I feel that the thread management and synchronization functions are well-designed and implemented and that they are very easy (even fun) to use, generally working as expected. A common opinion is that threads and synchronization are difficult subjects and the programming is complex. I disagree; the functions all make sense, the functionality is nearly complete (I would still like to see an atomic multiple semaphore wait function), and the functionality is exactly what you want. Semaphores, mutexes, and events all have a role to play, even though they are not totally independent. (For example, it is possible to create a semaphore out of a mutex and an event. See the example.)

Furthermore, threads and synchronization are a standard part of Win32 and have been there from the beginning. By way of contrast, threads arrived very late in UNIX, and it took a long time for them to become standardized.
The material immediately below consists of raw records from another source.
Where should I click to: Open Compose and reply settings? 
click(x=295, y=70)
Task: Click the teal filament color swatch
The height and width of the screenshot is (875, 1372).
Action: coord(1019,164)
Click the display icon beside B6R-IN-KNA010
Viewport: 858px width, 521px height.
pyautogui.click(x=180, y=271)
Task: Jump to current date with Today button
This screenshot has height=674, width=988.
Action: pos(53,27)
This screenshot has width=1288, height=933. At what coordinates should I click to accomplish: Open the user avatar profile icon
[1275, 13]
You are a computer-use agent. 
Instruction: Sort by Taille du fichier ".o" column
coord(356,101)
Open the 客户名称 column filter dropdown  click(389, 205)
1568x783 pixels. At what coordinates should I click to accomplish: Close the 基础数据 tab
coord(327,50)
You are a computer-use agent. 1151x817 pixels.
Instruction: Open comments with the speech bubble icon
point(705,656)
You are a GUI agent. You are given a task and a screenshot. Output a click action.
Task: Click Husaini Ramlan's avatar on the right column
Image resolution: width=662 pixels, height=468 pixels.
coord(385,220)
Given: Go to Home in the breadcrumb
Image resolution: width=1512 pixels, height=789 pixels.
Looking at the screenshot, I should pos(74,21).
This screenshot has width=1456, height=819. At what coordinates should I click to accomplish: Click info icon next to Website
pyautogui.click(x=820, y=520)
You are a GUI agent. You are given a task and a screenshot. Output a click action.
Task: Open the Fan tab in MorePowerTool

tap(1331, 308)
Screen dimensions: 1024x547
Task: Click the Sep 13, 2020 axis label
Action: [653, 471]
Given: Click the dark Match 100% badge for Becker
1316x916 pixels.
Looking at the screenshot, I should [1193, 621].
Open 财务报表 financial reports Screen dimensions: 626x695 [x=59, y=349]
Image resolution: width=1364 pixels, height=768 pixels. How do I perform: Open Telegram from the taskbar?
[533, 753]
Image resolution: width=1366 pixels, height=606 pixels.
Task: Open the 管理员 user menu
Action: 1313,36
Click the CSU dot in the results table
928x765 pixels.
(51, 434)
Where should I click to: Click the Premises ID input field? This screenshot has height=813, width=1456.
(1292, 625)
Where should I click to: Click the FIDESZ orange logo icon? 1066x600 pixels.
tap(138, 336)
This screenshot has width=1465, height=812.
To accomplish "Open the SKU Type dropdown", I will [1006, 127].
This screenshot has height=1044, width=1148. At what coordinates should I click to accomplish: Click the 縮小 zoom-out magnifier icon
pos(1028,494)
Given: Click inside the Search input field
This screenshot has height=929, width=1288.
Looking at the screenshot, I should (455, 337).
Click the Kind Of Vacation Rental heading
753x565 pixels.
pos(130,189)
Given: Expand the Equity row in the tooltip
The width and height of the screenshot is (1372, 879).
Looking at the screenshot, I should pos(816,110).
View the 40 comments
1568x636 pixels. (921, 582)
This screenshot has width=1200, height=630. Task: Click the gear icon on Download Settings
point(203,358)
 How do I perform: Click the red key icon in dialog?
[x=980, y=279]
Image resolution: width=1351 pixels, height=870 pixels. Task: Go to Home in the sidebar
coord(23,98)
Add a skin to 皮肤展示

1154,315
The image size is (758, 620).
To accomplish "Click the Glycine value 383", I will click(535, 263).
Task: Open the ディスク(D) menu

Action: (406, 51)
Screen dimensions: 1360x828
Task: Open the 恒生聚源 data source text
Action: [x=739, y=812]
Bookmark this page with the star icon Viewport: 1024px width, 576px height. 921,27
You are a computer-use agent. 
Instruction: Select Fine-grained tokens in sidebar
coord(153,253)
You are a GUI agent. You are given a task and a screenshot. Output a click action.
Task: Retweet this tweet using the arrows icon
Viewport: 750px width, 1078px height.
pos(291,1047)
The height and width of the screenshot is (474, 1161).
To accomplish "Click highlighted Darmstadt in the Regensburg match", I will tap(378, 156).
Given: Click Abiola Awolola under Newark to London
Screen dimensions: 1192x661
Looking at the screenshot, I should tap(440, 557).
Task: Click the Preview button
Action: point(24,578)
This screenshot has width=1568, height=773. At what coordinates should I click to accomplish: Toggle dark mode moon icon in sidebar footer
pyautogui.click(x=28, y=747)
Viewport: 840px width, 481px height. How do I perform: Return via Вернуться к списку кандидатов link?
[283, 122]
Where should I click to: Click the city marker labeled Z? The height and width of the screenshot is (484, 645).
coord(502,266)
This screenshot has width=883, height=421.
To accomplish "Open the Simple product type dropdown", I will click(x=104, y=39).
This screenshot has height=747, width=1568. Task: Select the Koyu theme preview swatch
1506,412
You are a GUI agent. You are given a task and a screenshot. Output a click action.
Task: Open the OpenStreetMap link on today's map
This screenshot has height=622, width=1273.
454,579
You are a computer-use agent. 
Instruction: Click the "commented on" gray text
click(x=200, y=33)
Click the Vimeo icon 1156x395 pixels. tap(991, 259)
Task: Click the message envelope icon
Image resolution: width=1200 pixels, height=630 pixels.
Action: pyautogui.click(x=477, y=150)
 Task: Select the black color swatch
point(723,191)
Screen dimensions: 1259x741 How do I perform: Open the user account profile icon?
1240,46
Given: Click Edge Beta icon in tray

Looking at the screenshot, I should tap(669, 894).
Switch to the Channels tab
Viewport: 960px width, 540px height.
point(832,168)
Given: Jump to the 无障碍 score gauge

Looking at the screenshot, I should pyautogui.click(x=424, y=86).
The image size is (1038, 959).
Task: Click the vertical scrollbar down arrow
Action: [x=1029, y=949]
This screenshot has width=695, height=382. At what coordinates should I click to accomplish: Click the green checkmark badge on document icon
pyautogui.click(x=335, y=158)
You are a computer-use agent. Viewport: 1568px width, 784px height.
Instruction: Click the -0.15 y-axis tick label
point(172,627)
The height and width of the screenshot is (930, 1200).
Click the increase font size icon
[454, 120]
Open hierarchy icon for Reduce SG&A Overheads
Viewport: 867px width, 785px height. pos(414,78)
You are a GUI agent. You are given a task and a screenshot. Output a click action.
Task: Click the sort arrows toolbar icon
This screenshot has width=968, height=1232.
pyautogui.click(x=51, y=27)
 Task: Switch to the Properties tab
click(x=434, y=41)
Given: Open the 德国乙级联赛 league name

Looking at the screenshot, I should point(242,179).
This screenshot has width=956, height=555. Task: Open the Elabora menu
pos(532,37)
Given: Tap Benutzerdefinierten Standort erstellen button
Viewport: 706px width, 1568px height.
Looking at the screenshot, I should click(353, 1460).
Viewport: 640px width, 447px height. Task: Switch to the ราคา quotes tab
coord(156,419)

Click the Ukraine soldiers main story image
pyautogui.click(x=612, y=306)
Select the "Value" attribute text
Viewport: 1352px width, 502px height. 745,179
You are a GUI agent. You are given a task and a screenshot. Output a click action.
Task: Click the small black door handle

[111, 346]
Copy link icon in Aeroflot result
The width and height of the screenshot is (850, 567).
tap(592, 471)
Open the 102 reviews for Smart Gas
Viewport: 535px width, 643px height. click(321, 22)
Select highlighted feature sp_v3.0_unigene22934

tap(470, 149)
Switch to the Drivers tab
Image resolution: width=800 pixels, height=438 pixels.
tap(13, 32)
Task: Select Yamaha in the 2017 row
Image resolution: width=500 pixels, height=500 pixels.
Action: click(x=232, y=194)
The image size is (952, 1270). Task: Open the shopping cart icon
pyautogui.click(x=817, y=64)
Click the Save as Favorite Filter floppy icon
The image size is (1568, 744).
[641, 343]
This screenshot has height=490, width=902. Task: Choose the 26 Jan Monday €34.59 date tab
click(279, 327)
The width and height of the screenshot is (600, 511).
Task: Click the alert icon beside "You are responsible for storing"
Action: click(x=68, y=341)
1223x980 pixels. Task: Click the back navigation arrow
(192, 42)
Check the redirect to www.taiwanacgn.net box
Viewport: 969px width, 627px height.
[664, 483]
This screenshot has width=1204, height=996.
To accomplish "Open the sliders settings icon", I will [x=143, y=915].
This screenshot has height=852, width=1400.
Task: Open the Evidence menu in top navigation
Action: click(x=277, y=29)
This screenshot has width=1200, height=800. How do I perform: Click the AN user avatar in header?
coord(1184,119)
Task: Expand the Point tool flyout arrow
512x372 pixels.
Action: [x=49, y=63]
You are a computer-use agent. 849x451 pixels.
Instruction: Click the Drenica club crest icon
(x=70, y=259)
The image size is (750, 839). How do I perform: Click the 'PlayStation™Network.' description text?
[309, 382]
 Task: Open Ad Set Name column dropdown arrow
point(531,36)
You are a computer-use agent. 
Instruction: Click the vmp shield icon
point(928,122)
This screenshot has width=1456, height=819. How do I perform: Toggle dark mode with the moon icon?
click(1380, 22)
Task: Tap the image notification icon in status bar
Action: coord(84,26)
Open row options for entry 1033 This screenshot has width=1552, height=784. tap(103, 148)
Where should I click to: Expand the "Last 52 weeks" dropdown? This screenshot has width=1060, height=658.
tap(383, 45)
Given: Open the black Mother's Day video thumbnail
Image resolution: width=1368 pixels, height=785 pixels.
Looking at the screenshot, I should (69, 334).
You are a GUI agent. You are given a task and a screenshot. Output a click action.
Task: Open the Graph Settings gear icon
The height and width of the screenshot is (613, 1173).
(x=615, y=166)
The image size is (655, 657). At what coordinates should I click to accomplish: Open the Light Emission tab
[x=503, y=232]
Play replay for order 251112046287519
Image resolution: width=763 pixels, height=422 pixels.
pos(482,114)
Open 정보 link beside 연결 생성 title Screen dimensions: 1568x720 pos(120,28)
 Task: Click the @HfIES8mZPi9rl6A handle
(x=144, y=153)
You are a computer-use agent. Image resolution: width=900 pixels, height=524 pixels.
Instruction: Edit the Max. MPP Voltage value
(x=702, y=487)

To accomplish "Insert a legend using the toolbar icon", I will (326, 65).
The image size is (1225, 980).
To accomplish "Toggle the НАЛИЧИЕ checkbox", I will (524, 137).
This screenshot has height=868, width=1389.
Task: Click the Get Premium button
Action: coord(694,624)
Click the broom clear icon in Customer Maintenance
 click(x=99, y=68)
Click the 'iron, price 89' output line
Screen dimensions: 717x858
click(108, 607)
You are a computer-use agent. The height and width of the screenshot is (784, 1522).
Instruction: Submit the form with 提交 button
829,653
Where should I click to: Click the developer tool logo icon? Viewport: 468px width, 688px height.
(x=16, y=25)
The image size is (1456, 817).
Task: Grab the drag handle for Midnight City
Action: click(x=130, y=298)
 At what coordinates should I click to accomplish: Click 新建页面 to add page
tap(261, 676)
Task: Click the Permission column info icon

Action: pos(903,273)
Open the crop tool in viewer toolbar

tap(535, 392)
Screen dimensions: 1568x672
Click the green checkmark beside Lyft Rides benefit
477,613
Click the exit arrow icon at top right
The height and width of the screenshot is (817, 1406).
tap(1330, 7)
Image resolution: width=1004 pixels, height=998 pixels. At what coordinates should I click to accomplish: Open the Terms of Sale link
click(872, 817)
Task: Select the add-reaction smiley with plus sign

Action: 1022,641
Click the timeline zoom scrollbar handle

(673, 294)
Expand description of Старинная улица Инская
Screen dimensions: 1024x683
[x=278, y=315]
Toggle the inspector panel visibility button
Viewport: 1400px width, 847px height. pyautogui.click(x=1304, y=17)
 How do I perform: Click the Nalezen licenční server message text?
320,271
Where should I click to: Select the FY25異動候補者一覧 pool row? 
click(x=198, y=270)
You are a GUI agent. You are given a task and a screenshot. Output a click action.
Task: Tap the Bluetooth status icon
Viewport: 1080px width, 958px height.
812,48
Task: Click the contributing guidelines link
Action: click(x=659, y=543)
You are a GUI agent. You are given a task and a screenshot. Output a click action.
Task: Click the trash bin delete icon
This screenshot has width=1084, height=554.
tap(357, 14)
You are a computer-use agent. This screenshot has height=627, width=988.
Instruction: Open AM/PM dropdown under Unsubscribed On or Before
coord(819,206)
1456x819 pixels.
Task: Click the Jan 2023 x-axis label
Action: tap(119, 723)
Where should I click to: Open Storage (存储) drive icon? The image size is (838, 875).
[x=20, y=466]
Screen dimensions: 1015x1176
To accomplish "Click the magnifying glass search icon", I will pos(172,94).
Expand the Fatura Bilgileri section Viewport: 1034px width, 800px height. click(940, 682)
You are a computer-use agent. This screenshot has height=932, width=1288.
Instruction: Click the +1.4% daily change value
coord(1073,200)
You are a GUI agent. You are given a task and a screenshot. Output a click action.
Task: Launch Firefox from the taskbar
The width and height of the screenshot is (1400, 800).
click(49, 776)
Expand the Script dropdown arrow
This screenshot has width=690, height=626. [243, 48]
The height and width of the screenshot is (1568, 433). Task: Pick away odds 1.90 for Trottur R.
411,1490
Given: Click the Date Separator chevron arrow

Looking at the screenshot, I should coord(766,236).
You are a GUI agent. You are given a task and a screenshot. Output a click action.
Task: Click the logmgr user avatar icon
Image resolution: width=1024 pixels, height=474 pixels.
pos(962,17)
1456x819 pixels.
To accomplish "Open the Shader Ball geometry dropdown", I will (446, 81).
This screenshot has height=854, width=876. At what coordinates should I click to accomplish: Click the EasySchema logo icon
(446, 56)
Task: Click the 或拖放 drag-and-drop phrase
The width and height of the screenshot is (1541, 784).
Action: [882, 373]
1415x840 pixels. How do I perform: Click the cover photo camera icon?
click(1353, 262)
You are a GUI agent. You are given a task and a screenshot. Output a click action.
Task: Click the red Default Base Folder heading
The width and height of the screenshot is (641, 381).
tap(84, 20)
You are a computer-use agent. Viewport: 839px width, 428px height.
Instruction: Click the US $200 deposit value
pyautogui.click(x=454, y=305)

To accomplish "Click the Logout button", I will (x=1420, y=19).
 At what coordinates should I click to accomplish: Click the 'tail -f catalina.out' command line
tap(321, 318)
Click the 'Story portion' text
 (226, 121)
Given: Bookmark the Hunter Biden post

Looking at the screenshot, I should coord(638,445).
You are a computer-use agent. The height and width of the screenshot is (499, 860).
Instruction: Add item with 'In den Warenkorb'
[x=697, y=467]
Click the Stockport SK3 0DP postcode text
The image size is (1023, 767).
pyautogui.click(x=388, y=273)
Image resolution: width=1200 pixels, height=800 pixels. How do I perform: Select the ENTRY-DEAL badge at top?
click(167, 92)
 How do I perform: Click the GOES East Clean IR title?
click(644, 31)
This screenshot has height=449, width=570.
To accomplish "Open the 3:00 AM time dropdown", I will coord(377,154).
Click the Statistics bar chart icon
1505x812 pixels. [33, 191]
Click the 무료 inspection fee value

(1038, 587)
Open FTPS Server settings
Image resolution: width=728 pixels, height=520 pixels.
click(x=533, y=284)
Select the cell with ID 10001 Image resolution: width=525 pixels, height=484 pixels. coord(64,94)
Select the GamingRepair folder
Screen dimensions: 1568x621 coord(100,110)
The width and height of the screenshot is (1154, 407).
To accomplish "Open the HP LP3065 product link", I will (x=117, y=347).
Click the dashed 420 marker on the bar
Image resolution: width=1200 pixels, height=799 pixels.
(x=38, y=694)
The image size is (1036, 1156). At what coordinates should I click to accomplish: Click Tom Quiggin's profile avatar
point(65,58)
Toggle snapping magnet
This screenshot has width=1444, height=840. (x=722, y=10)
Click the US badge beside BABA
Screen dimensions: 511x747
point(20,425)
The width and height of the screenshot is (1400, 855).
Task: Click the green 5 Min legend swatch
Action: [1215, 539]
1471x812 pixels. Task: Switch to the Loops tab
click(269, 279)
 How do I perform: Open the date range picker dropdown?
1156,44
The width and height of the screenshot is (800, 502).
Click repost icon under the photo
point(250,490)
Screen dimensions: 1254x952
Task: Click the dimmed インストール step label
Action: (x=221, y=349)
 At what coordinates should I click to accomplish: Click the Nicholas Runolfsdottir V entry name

Many early implementations were not really kernel threads but were more like fibers. Finally, I find pthreads to be clumsy in many respects; for example, why do we need the pthread_ prefix on all the functions? This naming destroys the much-praised UNIX name brevity. And why is it necessary to have a mutex-condition variable pair?

A final point. One reason that threads and synchronization may be considered difficult is that the risks of deadlocks, race conditions, resource starvation, etc. are high. Bear in mind, however, that these risks are inherent to the programming model and have nothing whatsoever to do with the Win32 implementation or design. If fact, Win32 has several facilities (such as WaitForMultipleObjects and abandoned mutexes) that, to some extent, make it easier to avoid these difficulties. Criticizing Win32 because it allows deadlocks makes no more sense than criticizing ANSI C for allowing infinite loops.

I wrote the above before I was aware of the critical section timing issues, dicussed elsewhere. It would also be nice to have the defects fixed. Even so, I feel that the thread design and implementation is fairly sound and the irritations will be removed over time.